Lindner hat schon vor einiger Zeit den „Herbst der Entscheidungen“ für die Koalition ausgerufen. Er meinte damit vor allem den Haushalt für das nächste Jahr, der am 29. November im Bundestag verabschiedet werden soll. Daneben geht es ihm um eine Strategie, wie Deutschland aus der Wirtschaftskrise geführt werden soll. Dazu hat er Vorschläge gemacht, die den Streit in der Koalition eskalieren ließen. In seinem Konzept für eine Wirtschaftswende fordert Lindner unter anderem die endgültige Abschaffung des Solidaritätszuschlags auch für Vielverdiener und einen Kurswechsel in der Klimapolitik.

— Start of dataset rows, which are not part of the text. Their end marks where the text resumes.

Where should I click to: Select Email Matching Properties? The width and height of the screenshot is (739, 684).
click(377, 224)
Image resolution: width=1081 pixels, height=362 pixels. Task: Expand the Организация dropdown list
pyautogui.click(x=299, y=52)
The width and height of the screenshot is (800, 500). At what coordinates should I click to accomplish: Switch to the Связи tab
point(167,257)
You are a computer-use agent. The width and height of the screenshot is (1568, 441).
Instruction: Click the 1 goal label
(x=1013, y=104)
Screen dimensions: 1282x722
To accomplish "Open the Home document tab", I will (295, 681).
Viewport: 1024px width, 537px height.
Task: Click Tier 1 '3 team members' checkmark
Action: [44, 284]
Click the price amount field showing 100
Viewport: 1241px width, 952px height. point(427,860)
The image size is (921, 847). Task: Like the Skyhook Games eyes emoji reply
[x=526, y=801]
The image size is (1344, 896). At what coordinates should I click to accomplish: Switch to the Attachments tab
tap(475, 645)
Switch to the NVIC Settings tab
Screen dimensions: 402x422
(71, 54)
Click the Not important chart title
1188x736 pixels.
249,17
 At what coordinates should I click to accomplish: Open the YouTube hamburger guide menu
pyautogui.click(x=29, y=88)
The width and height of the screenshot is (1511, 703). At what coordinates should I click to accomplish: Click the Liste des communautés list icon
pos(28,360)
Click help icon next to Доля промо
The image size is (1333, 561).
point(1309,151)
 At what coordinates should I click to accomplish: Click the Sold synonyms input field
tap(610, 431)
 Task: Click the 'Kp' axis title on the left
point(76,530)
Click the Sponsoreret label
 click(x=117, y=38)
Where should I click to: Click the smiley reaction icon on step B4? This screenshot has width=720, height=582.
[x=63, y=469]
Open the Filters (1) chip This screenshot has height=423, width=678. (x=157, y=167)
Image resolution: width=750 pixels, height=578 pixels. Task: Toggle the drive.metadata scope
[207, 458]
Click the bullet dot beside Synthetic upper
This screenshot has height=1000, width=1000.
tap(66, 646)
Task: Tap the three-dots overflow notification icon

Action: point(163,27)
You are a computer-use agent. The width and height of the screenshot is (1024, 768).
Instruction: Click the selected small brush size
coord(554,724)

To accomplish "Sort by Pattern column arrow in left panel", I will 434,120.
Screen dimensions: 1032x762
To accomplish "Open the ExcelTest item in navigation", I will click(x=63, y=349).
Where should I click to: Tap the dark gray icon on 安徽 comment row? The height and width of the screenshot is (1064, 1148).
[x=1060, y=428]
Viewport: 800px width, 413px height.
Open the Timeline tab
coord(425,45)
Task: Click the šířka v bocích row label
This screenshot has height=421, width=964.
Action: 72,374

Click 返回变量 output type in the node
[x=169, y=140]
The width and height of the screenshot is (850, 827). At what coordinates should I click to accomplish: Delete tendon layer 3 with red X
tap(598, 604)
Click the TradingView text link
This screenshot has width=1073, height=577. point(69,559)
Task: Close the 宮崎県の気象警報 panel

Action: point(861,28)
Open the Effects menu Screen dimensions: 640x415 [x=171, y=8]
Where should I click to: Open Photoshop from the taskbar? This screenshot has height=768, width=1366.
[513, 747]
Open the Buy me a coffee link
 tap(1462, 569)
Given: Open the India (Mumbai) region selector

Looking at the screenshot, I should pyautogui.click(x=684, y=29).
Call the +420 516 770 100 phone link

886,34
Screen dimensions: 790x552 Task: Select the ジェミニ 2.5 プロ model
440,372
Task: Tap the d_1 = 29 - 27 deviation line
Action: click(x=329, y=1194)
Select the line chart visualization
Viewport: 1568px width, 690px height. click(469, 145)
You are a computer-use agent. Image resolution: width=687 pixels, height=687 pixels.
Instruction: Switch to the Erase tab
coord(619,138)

Gegen solche Ideen gibt es erheblichen Widerstand bei SPD und Grünen. Habeck ist Lindner aber auch einen Schritt entgegengekommen. Er hat sich am Montag bereiterklärt, die nach der Verschiebung des Baus eines Intel-Werks in Magdeburg frei werdenden Fördermilliarden zum Stopfen von Haushaltslöchern zu verwenden. „Nun erwarte ich allerdings auch, dass die anderen auch im eigenen Bereich mal Vorschläge machen“, fügte er aber hinzu.
Seit Montag suchen Scholz, Habeck und Lindner unterstützt von Kanzleramtschef Wolfgang Schmidt (SPD) und zwei Staatssekretären nach Lösungen. Sollten sie heute zu einer Einigung kommen, die dann anschließend vom Koalitionsausschuss abgesegnet wird, müsste der Haushalt 2025 noch durch den Bundestag. Am 14. November ist die entscheidende Bereinigungssitzung des Haushaltsausschusses, bei der die letzten Details geklärt werden sollen. Zwei Wochen später stimmt das Plenum ab. Geht beides gut, hätte die Ampel die schwerste Hürde genommen und könnte weiterregieren. Weitere Differenzen würden aber bleiben, etwa um das strittige Rentenpaket oder auch die Migrationspolitik.
Sollte es am Mittwoch oder in der Nacht zu Donnerstag nicht zu einer Einigung kommen, droht das Ampel-Aus. Eine Möglichkeit wäre, dass die FDP aus der Regierung aussteigt. Theoretisch könnten die FDP-Minister auch von einem entnervten Kanzler Scholz entlassen werden. Das gilt aber als deutlich unwahrscheinlicher.
Scholz macht bisher nicht den Anschein, als würde er die Geduld verlieren. Am Dienstag appellierte er noch einmal auf etwas umständliche Weise an die Koalitionspartner, sich zusammenzureißen. „Klar ist, es ginge“, sagte er. „Insofern ist die Frage nicht, ob man es überhaupt hinkriegen kann, sondern es ist möglich, und da müssen jetzt alle arbeiten.“
Und wie geht es weiter, wenn die Ampel platzt? Sollte die FDP aussteigen, stünden SPD und Grüne vor der Frage, ob sie ohne eine Mehrheit im Parlament regieren oder eine Neuwahl einleiten wollen. Im Fall einer Minderheitsregierung wäre Rot-Grün bei jeder Entscheidung im Bundestag auf Unterstützung aus der Opposition angewiesen. Die Union dringt aber auf eine vorgezogene Bundestagswahl und dürfte sich deshalb kaum kooperativ zeigen. Es wäre also wahrscheinlicher, dass die Rest-Regierung früher oder später über eine Vertrauensfrage von Kanzler Scholz eine Neuwahl in die Wege leitet.